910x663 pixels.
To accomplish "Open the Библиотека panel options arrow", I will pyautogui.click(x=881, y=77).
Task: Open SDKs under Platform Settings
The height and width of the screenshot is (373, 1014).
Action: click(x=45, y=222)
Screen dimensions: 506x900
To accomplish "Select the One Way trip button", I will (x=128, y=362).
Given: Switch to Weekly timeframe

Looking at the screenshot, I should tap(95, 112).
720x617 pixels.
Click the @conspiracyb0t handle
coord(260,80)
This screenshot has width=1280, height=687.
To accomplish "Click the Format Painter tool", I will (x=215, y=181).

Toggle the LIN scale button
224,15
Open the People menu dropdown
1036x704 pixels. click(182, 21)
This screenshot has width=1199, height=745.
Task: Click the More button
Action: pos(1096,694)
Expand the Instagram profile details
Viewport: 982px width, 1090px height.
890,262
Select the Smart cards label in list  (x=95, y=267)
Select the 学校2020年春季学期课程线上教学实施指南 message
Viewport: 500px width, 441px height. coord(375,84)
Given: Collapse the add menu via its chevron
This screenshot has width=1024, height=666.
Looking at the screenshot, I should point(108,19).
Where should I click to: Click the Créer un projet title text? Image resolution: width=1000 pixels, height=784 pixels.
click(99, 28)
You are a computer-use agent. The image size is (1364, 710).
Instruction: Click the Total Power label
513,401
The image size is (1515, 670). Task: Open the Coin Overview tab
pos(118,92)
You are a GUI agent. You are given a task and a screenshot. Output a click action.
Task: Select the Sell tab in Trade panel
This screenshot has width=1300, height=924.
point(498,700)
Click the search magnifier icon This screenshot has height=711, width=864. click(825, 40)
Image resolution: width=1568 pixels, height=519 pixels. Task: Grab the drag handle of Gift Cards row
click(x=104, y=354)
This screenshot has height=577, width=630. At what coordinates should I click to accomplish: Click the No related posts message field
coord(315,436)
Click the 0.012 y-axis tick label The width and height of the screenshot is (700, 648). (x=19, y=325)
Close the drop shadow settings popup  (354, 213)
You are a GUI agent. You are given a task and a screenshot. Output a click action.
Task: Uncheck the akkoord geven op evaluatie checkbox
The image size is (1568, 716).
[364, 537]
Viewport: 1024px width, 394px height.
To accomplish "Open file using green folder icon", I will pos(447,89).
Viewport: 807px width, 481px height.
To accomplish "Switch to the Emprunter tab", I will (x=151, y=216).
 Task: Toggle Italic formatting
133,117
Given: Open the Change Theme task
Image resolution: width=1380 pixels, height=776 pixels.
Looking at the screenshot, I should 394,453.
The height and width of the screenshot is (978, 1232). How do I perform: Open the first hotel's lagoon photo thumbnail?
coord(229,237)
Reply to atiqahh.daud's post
---------------
PROBLEM REQUIREMENTS: Extract every line above that contains the word "icon".

ANSWER:
Click the search magnifier icon This screenshot has height=711, width=864. click(825, 40)
To accomplish "Open file using green folder icon", I will pos(447,89).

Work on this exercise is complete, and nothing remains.